In terms of framing, I think I'd prefer to not split error codes and instead make the Retry Interval 'optional' by reserving 0 as a special value that's equivalent to it not being present.

This also avoids us having a discussion about which of the error codes should be retryable.

Do we really mean this? Like if I get a DOES_NOT_EXIST with a valid auth token, and Retry-After 30 (since it will exist then), but the token expires in 15, I change the error to UNAUTHORIZED?

That seems super confusing. I think I'd rather get the real error code, and burn the round trip when my token actually expires.

I am inclined to remove this entirely.

I'm not keen on implementation specific error code. I think that contributes to non interoperable implementations. I'd like to have some discussion on this.
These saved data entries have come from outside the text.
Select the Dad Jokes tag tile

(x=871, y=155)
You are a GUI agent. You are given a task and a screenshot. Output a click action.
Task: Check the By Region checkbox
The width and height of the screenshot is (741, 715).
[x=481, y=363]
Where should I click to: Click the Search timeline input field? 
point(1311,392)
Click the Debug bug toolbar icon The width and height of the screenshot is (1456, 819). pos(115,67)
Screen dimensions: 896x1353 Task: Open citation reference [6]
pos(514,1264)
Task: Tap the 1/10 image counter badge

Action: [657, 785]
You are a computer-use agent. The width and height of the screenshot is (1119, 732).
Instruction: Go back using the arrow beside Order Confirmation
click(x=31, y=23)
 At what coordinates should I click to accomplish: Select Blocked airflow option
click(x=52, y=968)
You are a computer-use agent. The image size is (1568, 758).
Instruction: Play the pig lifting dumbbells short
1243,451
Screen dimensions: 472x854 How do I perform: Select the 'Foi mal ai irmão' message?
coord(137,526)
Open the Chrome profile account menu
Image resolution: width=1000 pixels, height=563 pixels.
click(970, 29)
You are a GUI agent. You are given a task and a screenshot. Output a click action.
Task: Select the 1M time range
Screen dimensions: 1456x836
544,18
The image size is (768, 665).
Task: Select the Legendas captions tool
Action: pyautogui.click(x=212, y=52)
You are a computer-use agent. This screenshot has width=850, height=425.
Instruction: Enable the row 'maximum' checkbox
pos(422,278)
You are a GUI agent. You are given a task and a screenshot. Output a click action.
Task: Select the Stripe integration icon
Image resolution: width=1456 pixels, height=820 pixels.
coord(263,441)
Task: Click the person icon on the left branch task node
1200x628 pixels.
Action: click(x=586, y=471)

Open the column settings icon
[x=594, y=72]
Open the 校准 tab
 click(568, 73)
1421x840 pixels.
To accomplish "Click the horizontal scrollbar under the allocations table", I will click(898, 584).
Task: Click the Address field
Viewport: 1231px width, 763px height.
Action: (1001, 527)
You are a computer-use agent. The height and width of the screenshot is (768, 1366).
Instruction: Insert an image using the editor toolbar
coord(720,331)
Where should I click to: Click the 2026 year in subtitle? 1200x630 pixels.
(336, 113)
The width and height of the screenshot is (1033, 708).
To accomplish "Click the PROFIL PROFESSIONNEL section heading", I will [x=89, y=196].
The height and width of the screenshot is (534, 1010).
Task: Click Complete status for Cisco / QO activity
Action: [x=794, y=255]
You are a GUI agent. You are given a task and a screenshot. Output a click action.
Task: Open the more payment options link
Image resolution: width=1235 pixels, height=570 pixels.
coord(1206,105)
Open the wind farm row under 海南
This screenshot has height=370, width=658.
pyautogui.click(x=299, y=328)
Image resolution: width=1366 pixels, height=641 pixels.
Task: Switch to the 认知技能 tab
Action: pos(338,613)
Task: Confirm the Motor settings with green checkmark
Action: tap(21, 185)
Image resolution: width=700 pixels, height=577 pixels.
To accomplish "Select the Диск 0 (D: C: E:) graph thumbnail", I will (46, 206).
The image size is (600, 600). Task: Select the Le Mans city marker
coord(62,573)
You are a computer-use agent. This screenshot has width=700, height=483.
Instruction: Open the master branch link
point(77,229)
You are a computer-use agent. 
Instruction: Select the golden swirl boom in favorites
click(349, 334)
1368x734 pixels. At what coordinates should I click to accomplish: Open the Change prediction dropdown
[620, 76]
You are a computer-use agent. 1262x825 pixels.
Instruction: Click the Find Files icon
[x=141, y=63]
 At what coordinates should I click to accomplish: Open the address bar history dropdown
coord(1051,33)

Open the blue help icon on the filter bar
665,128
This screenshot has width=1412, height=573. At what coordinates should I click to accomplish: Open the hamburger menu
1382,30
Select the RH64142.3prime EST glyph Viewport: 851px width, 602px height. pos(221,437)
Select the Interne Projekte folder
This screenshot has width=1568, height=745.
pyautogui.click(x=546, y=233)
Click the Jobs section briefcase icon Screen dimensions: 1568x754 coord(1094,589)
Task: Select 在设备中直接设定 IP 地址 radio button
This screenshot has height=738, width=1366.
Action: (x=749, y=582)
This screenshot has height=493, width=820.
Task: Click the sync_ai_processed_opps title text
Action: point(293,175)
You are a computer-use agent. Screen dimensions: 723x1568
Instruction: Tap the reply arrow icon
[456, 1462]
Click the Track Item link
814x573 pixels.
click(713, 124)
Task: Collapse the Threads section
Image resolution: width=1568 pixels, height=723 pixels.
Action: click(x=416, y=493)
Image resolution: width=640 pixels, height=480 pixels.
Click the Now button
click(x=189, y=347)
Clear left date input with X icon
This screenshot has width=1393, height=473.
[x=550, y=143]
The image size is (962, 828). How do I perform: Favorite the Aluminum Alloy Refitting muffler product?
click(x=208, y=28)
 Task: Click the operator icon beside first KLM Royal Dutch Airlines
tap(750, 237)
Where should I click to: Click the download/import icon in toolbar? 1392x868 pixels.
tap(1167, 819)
Can we right this up in the normal way we would IANA. This should be there is a way to get IANA to pre allocate a code.

I don't see any reason we need to invent new IANA processes beyond what is in rfc8126

I think it needs to do randomization even if it is not doing multiple requests. A common problem is Start of Service attacks. With IP phones we regularly see cities of over 10 million people loose power, then all restart at the same time often all with a set top box from of some sort from the same vendor. This forms a Start Of Service attack where the normal mitigations is for the server to be able to respond with retry after and it is more robust to spreading out the load if that can be spread.

My suggestion would be just make this very specific that the min time to respond was a number between the values returned and 125% of value returned with uniform random distribution in that time. Sure some clients won't bother but the ones that cause SoS attacks will.

Just as something to think about ... ff you use seconds instead of ms, it makes it hard for the server to pace multiple clients but I can see how either would work.